When I was a boy theautism he had a specific face and it was that of Rain Man.Autistic meant Raymond Babbitt, that is Dustin Hoffman who counted cards remembering every number, he didn’t understand the world but he was a genius. For a time, culturally, we were all Raymond Babbitts, or rather, we all aspired to be. When I heard about someone who had an autistic child I would ask: “Wow, and what can he do?”, and the parents would look at you badly, rightly so.
Also because they were not geniuses, they did not count cards, they had no compensatory talent and the families had to live with very real daily difficulties. On the other hand, cinema had done its job: it had created a myth, and the myth, when it works, doesn’t have to be true.
In the following years, autism stopped being just an exceptional cinematic figure and became an identity. Changing shape and variant, slowly. Public figures have started to talk about it as a distinctive trait, as a key to understanding their way of being in the world, from the usual Greta Thunberg who defined his Asperger’s as a strength, also put it in his bio on social media (by the way, do you know how much energy social media consumes?) and Elon Musk he has often been described as an example of neurodivergent genius (from autism to Asperger’s, he has them all, according to him).
So far, however, nothing that really concerns society, if anything the problem arises when the next myth takes the place of the previous one and is even more comfortable, and I’m referring to ADHD. You’ve already heard it, right? Hell, everyone has it. Or rather: everyone says they have it.
They write it in the bio and explain it to you in the reels and tell it as a combination of superpower and universal justification, it seems like a superpower of the Stranger Things kids. I can’t concentrate, so I have ADHD. So I’m bored ADHD. I open my phone every thirty seconds, so ADHD. Have you had a neurological diagnosis? No, I read it on Google. Better yet: ChatGPT told me.

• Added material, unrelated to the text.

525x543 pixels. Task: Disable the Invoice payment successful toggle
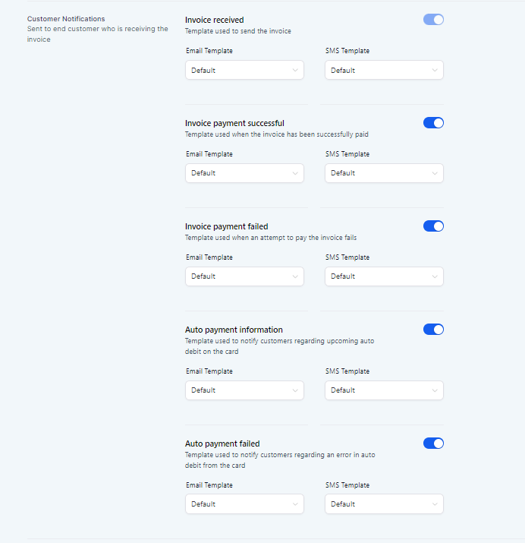point(433,123)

Some numbers, however, exist. In the United States, diagnoses of ADHD in children have risen from about 6 percent to more than 10 percent in just over twenty years. Warning: this doesn’t say that brains have suddenly gotten worse, it says that the diagnosis has changed, and with it the way we interpret any attention difficulties.
The paradox is that, if attention problems are truly increasing today, the cause is not mysterious, it is biologically environmental. This applies to adults, let alone children, who are born with smartphones and Tik Tok and Instagram: infinite downscrolling, and continuous notifications, and content designed to interrupt you, in short, platforms built to prevent any form of prolonged concentration. If you put a person in an environment that systematically destroys attention and that person can no longer concentrate and becomes stupid, perhaps the problem is not the person.
This explanation is uncomfortable, because it would call into question the system, education, the laxity of parents who are never seen with a book in their hand but who also shake, everything shakes. Much better to transform the symptom into identity. Much better to say “that’s how I am”. Even better to say it publicly, with a hashtag, and the algorithms help: you watch a video on ADHD, they suggest ten more, then twenty, then fifty, until it seems statistically impossible not to recognize yourself (also because otherwise you wouldn’t be there to scroll). It’s not a diagnosis, it’s a feedback loop.
It is no coincidence that the most recent studies do not agree on a real increase in biological prevalence and above all the requests for diagnosis, the visibility of the topic and prescriptions are growing. More than a neurological epidemic, it seems like a cultural mutation of discomfort.
In short, we went from the autistic genius of Rain Man to the Instagram bio that says “ADHD, neurodivergente, overstimulated“. Previously cinema simplified, today social media simplifies. Before there was a rare and elitist myth (false, and painful only for those who experienced autism first hand) today there is a mass normalization of a convenient “disease”.
What I mean is that in the 1980s autism was
Raymond Babbitt who counted cards, while today ADHD is a feed that never ends. In between humanity has become more fragile to be without idiotic stimuli. And, curiously, almost no one puts this in their bio.